股関節は、寛骨外側下端に位置する寛骨臼と大腿骨頭からなる臼状関節(球関節)である。寛骨臼は前額面で30°下方へ傾斜し、水平面では30~40°前方へ傾斜する。
関節窩はとして月状面と関節唇が大腿骨頭の2/3を覆っていて、下方を寛骨臼横靭帯によって補完される。

大腿骨頚部に沿って、骨盤、股関節及び下肢に通る力線に対応する独特の骨梁パターンを展開している。大腿骨頚は骨幹に対して2つの角度を形成する。頚体角は成人で126°~128°である。年齢とともに角度は小さくなり新生児が150°、老人で120°、頚体角が減少するにつれ頚部骨折になりやすくなる。頚体角が大きいと外反股になり一般に内反膝を合併する。頚体角が小さいと内反股になり、外反膝になりやすい。

前捻角はヨーロッパ人の平均が12°であるが10°~40°と変動幅が大きい。前捻角によって股関節における大腿骨頭の屈曲から回旋への運動の変換が可能になる。前捻角が大きいと下肢は内旋し、小さいと外旋する。

股関節を作る靭帯は前方の腸骨大腿靭帯・恥骨大腿靭帯、後方の坐骨大腿靭帯で関節包を補強し股関節を支持している。
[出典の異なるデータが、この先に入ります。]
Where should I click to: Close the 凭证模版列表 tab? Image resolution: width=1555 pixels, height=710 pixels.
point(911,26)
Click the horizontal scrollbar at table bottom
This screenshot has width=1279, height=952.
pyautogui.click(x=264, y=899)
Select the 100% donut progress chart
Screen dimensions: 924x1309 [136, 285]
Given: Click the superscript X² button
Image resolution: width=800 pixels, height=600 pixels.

これらの補強靭帯は股関節の伸展・外転・内旋位で緊張する線維走行となっているので、股関節痛がある場合はこの緊張を緩和するため屈曲・内転・外旋位となりやすい(本によっては10°~30°屈曲、10°~30°外転、10°外旋が最緩位とある)。
腸骨大腿靭帯は立位での骨盤後傾の制限をする。関節包内には大腿骨頭靭帯があるが股関節の支持靭帯ではない。
股関節の屈曲・伸展は大腿骨頚部と骨頭中心を結ぶ線を回転軸とし、大腿骨が屈曲するにつれ骨頭は後方へ軸回旋する、伸展時には逆。内外旋、内外転は関節の凸の法則にしたがい骨頭部は反対へ滑る。 

股関節の運動には仙腸関節及び腰椎の運動が関与し、股関節を診る上で、千腸関節および腰椎の関与は非常に重要である。また、この逆で仙腸関節障害、腰部椎間関節の障害が股関節から発生している場合もあるので臨床上重要な関節である。